Assignment: The lines from the one with "The width and height of the screenshot is (255, 144)." through the last line below are to be copied exactly; no other lines are to be returned.
*** Dataset excerpts ***
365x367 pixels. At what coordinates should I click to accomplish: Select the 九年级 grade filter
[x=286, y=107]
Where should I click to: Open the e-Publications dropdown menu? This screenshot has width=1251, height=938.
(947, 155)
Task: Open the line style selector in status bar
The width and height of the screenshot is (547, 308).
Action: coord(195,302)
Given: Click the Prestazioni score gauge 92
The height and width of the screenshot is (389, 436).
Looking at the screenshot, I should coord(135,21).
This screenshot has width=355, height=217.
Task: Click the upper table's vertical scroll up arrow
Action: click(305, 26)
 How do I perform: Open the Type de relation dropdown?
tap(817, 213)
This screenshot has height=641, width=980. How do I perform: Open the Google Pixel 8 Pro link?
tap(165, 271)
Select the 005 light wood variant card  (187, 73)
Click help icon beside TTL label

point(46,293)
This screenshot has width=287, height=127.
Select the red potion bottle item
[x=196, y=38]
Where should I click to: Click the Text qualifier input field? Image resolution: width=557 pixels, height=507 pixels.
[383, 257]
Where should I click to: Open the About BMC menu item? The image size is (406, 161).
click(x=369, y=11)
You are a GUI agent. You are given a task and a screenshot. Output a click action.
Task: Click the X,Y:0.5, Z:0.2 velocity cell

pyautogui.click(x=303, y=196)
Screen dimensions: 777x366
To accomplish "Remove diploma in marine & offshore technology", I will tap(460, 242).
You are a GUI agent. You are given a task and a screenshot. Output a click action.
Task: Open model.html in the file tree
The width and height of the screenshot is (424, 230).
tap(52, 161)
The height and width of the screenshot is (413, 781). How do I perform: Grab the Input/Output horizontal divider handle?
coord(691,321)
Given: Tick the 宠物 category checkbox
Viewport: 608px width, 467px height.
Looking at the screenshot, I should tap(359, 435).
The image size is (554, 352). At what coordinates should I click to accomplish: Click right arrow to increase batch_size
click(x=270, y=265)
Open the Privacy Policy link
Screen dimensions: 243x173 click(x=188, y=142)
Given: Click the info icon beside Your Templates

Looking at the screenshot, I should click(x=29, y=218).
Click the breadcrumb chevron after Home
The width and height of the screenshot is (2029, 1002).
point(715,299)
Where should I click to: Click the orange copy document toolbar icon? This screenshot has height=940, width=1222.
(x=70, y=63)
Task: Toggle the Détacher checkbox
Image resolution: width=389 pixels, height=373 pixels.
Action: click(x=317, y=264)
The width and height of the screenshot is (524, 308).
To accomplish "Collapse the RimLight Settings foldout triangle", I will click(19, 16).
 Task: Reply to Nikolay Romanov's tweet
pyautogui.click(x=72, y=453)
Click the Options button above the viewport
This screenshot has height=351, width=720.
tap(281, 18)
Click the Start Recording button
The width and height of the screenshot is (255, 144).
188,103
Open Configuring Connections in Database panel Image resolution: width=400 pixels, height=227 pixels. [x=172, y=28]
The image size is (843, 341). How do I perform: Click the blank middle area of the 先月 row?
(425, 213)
***
Result for this task:
The width and height of the screenshot is (255, 144).
188,103
Open Configuring Connections in Database panel Image resolution: width=400 pixels, height=227 pixels. [x=172, y=28]
The image size is (843, 341). How do I perform: Click the blank middle area of the 先月 row?
(425, 213)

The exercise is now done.